Code Review

GitBlixt gives you everything you need to review changes before they merge: a diff viewer with unified and side-by-side modes, inline comments on specific lines, reviewers, approvals, and approval rules that can gate merging.

Reviewing the Diff

Open a pull request and select the Files changed tab. Each changed file is listed in a file tree with per-file +/- stats and a status marker (new, deleted, renamed, or modified). Click a file header to collapse or expand it, or use the toolbar button to toggle all files at once.

Switch between two diff layouts with the Unified and Split tabs:

  • Unified — additions and deletions interleaved in a single column.
  • Split — side-by-side, with old content on the left and new on the right.

Inline Comments

Hover over any line in the diff (added, removed, or context) and click the + button that appears in the gutter to start a comment on that exact line. Your comment is attached to the file path and line number, and appears as a threaded block directly beneath the line.

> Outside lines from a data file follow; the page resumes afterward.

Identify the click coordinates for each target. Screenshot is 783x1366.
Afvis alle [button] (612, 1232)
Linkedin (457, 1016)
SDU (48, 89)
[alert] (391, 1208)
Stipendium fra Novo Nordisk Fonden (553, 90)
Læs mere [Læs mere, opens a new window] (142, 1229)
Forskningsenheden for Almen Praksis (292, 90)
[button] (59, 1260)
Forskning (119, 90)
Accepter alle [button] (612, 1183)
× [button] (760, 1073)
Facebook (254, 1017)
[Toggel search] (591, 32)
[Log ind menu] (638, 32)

Inline comments are scoped to the line they were left on, so subsequent replies on the same line group together into one discussion. You must be signed in to comment.

Conversation

The Conversation tab holds the pull request description, a summary of the commits, merge checks, and the general discussion thread. Use the comment box at the bottom to leave a general (non-line-specific) comment. Commits pushed to the source branch appear inline in the timeline as system events.

Reviewers

Add reviewers from the Reviewers section in the sidebar (the cog icon opens a list of repository collaborators and the owner). Each reviewer carries a state:

State Meaning
unreviewed The reviewer has been added but has not yet acted.
approved The reviewer approved the changes. Approving also records an approval.
changes_requested The reviewer asked for changes via Request changes.

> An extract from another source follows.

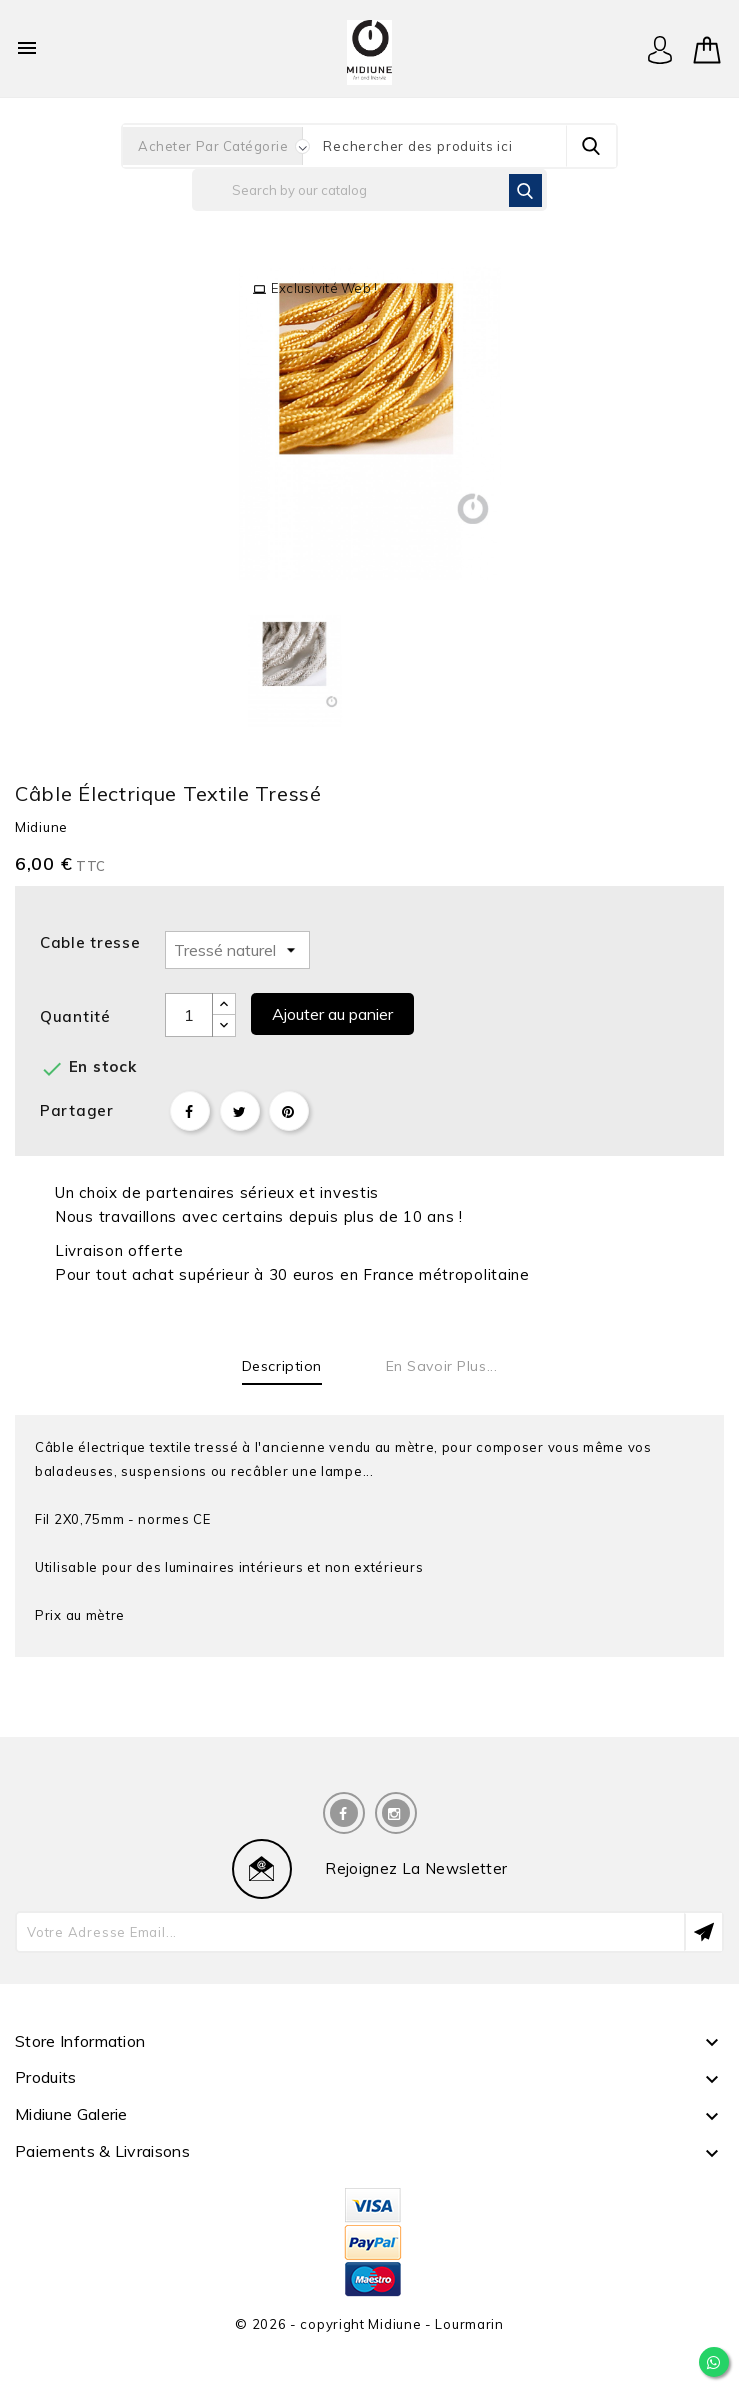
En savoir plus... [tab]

Request changes only works if you are already a reviewer on the pull request.

Approvals

Anyone with access can approve an open pull request with the Approve button. Approving also flips your reviewer state to approved; you can withdraw it later with Revoke approval, which resets your reviewer state to unreviewed. You can only approve a pull request once.

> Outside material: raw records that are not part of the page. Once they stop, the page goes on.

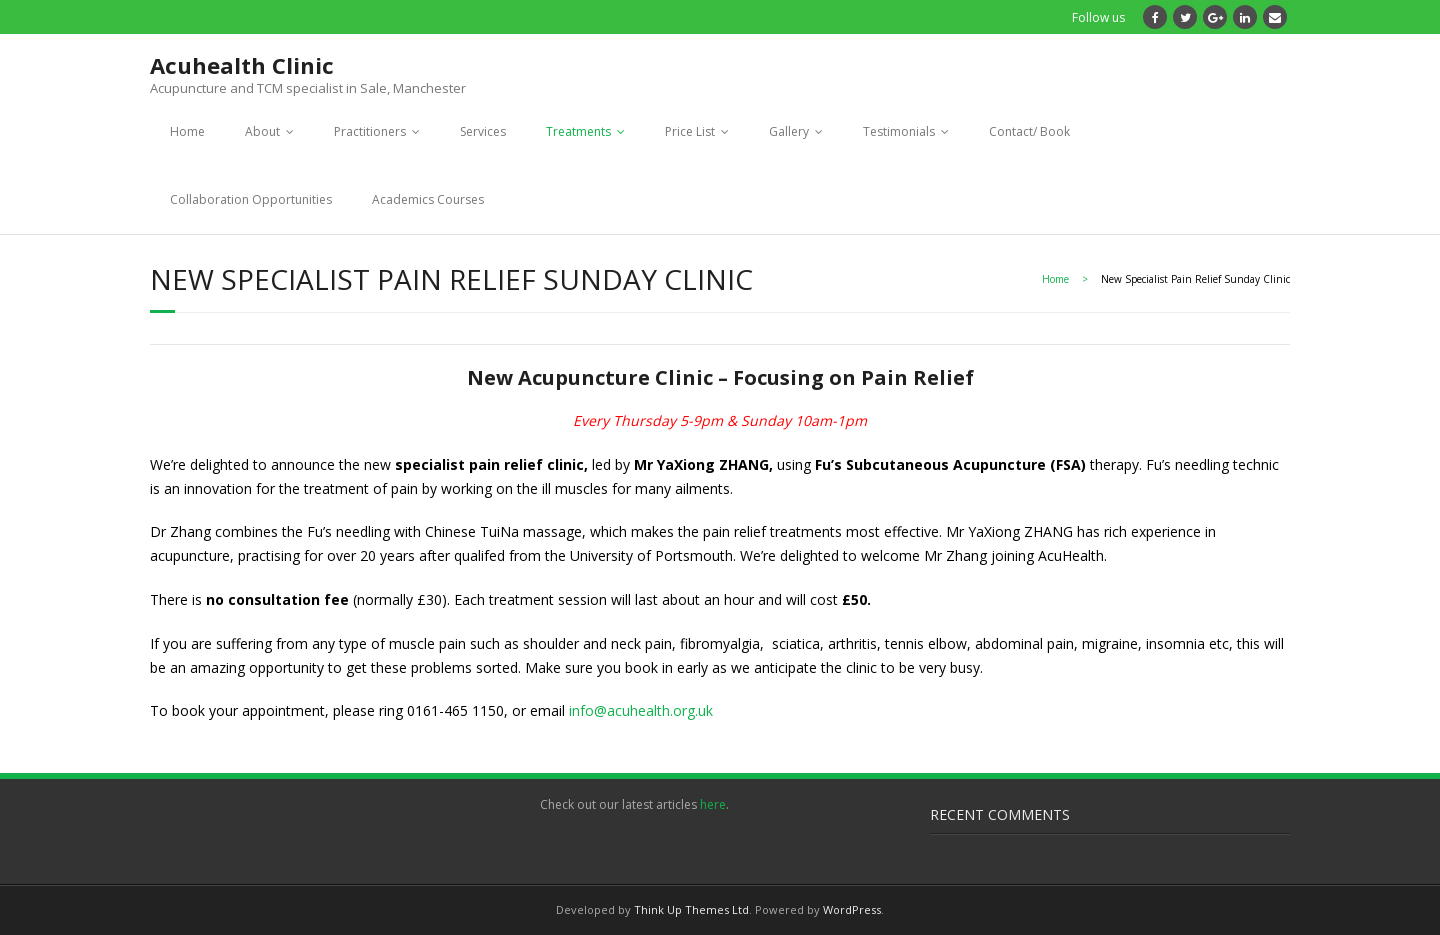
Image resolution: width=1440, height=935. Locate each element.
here (713, 804)
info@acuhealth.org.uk (641, 710)
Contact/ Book (1029, 131)
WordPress (852, 909)
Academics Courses (428, 199)
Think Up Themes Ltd (691, 909)
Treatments (578, 131)
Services (483, 131)
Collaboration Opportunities (251, 199)
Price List (690, 131)
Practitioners (370, 131)
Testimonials (899, 131)
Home (187, 131)
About (262, 131)
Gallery (789, 131)
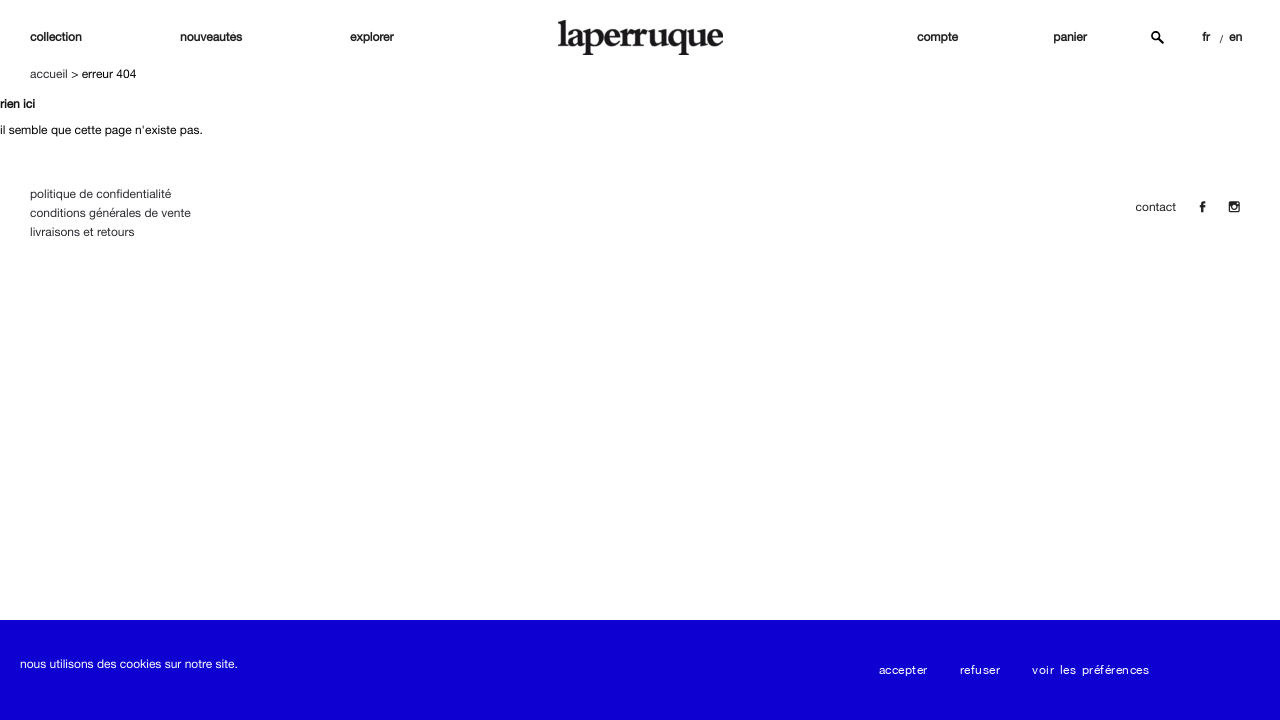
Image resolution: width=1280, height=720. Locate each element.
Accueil (49, 74)
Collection (56, 37)
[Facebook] (1202, 207)
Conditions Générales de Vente (110, 213)
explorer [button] (372, 37)
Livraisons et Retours (82, 232)
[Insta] (1234, 207)
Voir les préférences (1090, 670)
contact (1156, 207)
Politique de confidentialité (100, 194)
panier (1069, 37)
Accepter (903, 670)
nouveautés (211, 37)
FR (1206, 37)
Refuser (980, 670)
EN (1235, 37)
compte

The sidebar shows a running count of approvals and the status of each approval rule.

Approval Rules

Approval rules let you require a minimum number of approvals before a pull request can merge. Each rule has:

  • Name — a label for the rule.
  • Approvals required — how many approvals must be collected (at least one).
  • Eligible users — an optional list of users whose approvals count toward the rule. If you leave it empty, any approval on the pull request counts.

A rule is satisfied once the number of approvals from eligible users (or any approvals, when no users are specified) meets or exceeds its required count.

How Approvals Gate Merging

Approval rules feed into the pull request's merge checks, shown on the Conversation tab. A pull request is considered approved only when every rule is satisfied (a repository with no rules is approved by default). If a check is failing, the merge panel warns you before you proceed. When you are ready, choose a merge strategy — Merge commit, Squash and merge, or Fast-forward — and optionally delete the source branch after merging.

Viewing a Single Commit

Click any commit (from the pull request's Commits tab, the file history, or elsewhere) to open its page at /<namespace>/<repo>/-/commit/<sha>. The commit page shows the message, author, relative commit time, full SHA (with a copy button), the associated CI pipeline status, and a per-file diff with addition and deletion counts.

Blame and File History

When viewing a file in the repository browser, two buttons in the file header help you trace its evolution:

  • Blame — opens /<namespace>/<repo>/-/blame/<ref>/<path> to show which commit last changed each line.
  • History — opens /<namespace>/<repo>/-/history/<ref>/<path> to list the commits that touched the file.

From either view you can click through to an individual commit to see its full diff.